$_POST question

raDeon-gamer

Hello,

I wrote a script that allows people to send me email through a form (instead of the old-fashioned way). When the user clicks "submit" from a form the data (message body, username, and their email address) is sent over by POST to itself. So the page reloads and if there is data in the POST variables, it will process and send the mail to my inbox. It will also display a "Thank you for emailing me message". My question is how I can prevent a user from reloading this page and sending the email again and again and again maliciously.

Thank You.

kevinsequeira

well once the mail is sent , redirect the user to another page using header("location:thankyou.php"); so that way even the page is reloaded, all it displays in this case will be a thank you msg[thankyou.php]

reg
kevin

Xoid

to be honest, I wouldn't of thought there is much you can do about this, although you could possibly implement a system whereby the users session and IP are recorded to a database, everytime a user send mail you grap their IP and check if it exists in the database. although not a really good way, they only way they could send you email again is to reconnect with another IP which may annoy then after awhile, but this method would protect you from malicious attacks that LOOPs the form etc...

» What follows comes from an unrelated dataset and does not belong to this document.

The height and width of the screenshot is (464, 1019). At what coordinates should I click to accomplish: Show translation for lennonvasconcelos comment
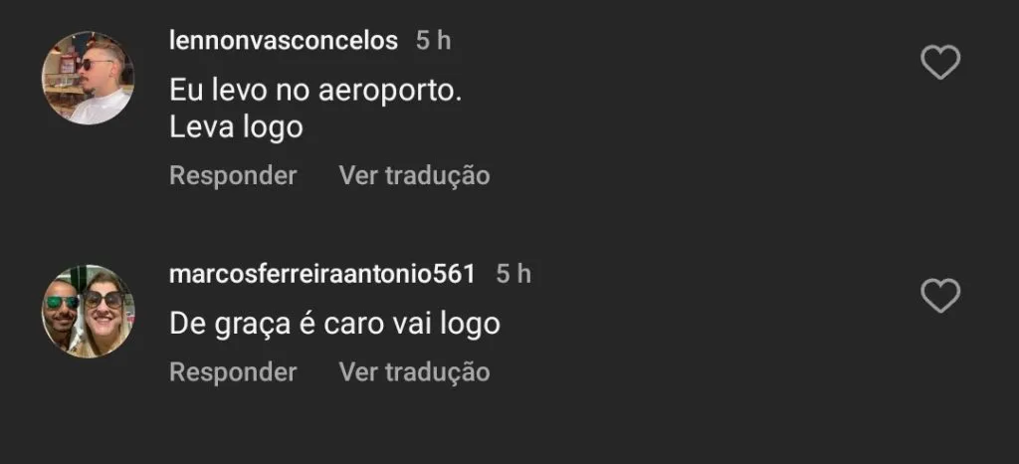point(414,175)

bad news for static IP's though, LOL.

There are probably better solutions to this problem, but this is the only one I can think of for the moment.

Hope it helps!

trooper

There is a danger that the user will simply press the back button on their browser and reload the data from post.

If you really want to stop it from happening then you could do a javascript location replace call (i think that removes any history not sure though)

HTH

Erazor05

Just set a cookie that lasts for a short period of time ex. 5 minutes. To avoid people using "back" just have the script check for cookie before mail(). Also could use a session.